Sure, that's part of getting creative. We do hunt dry fields a lot, but we favor water hunting, even though most know the way to shoot limits is to dry field hunt. May have to do more dry fields this fall, but I doubt it. We don't hunt roosts, but we do a lot of little potholes that always have a bit of water. Lots of gaddies, teal, and some mallards. But I love to hunt Cans, Reds, bb's, etc. and ya don't shoot many of them in the picked barley or corn.

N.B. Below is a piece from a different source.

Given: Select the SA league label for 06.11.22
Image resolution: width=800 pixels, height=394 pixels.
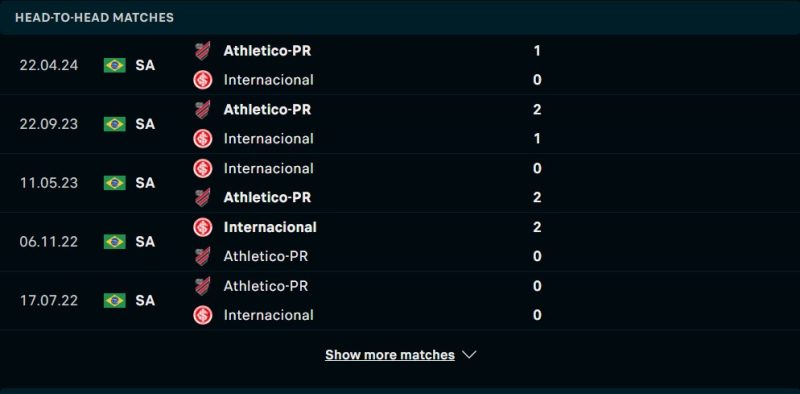Looking at the screenshot, I should click(145, 241).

And I'm gonna avoid the whole roost busting discussion before it gets heated. Been there...done that.


----------



## Bustem36

Why is everyone that busts the roost and treats the small town locals assumed to be Non Residents. My father has hutned out in ND since the 70s and I have hunted out there for the past 11 years. Never have I disrespected a resident of the state. I've heard more farmers talkin about people from Bismark, Fargo and Grand Forks goin out to hunt ducks in our area and being disrespectful and acting like they run the state than I've heard about non residents. (not that I haven't heard about NRs)

Also I have both field hunted and hunted over water mostly staging sloughs where ducks fly from a root to a field then jump to a small pond to water then back to a field. We shoot drakes only. When we have enough ducks (not always our limit)we leave the pond and dont shoot it for the rest of the trip so we dont push the ducks out of the area.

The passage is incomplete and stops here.